Meaning Creation

Resilience.   It’s a quality we often marvel at in people who face uphill battles with disease or loss or some other challenge—the ability to bounce back, to work through, to weather the storm with faith challenged but intact. Or even increased.

            We might wonder how they do it.

            One thing is for certain: they don’t face their trials and tribulations alone.

            Let’s take a look at the Book of Job, an Old Testament book that comes right before the Book of Psalms.   Job, as the story goes, was a blessed man, faithful and upright. He had a large family, lots of land and livestock and beasts of burden.

One day, in an avalanche of bad news, Job learns that all his livestock, beasts of burden, servants (save the ones who report the news), and all 10 children have been killed.  Job tears his clothes, shaves his head, and goes into mourning. But he doesn’t curse God.

            The added wrinkle in this story comes from knowing that all this devastation is wrought at the hands of ha satan– “the adversary”- with God’s knowledge.

            This may be one reason why the Book of Job continues to resonate with readers—it is an ancient attempt at wrestling with the age-old questions about suffering, why bad things happen to good people. And why God seems to let it happen.

Returning to the text, Job’s response to the first round of assaults on his happiness is not what the adversary expects (he had suggested to God that Job’s faith, when tested, would crumble quicker than graham crackers under a rolling pin).  So the ante is upped. A second round of affliction is sent Job’s way, this time involving a horrendous malady that covers him with sores from the soles of his feet to the top of his head.

            By the time his three friends arrive, their mission being to console him, Job is the epitome of misery. His friends sit in complete silence for 7 days and nights, speechless in the presence of such ghastly suffering.

            If we fast-forward to the end of the book, we see that Job’s life is restored. He has ten more children, his livestock, beasts of burden, and servants are doubled from what he initially had. And he lives for 140 more years.

            How nice and neat, we might think. But what in the world was the purpose for everything that happened in between?

            Maybe we get hung up because we need a purpose. We need a reason. We need to know that, as depicted in Gary Larson’s classic Far Side cartoon, God isn’t sitting at his computer, ready to hit the “Smite” button.
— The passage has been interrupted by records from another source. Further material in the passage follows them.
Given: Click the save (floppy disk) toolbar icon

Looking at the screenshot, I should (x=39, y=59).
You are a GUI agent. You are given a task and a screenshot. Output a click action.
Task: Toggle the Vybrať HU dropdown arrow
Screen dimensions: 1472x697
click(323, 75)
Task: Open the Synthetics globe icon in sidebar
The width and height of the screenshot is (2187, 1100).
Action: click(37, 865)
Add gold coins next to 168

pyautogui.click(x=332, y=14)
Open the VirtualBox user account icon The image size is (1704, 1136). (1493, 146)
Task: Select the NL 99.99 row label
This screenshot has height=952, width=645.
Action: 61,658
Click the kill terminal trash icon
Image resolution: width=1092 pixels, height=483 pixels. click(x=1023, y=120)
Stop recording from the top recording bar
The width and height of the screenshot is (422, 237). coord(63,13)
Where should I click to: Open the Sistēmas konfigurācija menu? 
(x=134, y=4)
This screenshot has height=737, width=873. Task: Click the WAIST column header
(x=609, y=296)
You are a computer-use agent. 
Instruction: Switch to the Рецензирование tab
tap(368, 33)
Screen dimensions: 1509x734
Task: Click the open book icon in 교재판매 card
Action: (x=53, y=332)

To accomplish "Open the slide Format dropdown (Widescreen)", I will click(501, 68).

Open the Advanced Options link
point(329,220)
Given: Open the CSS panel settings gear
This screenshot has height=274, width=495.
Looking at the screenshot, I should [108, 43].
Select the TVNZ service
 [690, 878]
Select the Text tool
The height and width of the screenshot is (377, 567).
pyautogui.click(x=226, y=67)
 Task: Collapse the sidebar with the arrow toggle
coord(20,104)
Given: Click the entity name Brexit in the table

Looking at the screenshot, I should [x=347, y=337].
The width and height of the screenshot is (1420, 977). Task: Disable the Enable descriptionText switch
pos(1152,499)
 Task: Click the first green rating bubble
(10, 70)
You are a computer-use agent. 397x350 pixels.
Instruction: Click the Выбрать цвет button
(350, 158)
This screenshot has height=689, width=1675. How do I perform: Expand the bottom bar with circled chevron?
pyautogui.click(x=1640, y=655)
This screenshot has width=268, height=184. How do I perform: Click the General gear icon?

We just have to know that everything will make sense… which it doesn’t and won’t. There are no good reasons why 3-year olds die of cancer (it’s definitely not because God needs another angel in heaven!), or a 31-year old, 8-months-pregnant woman and her 9-year old son get swept away in a flood.            

Our fallen condition, genetics, cause and effect, actions and consequences—these are the dry, mechanical reasons, not to mention valid. But often times we’re struggling at a much deeper level– hoping for a more satisfying explanation so we can find peace?

One might argue that there may not be any satisfying answers to why people suffer, and why God doesn’t seem to be anywhere close by. We might label this a mystery, or a failure, or a ruse.

Answers that satisfy may or may not ever come.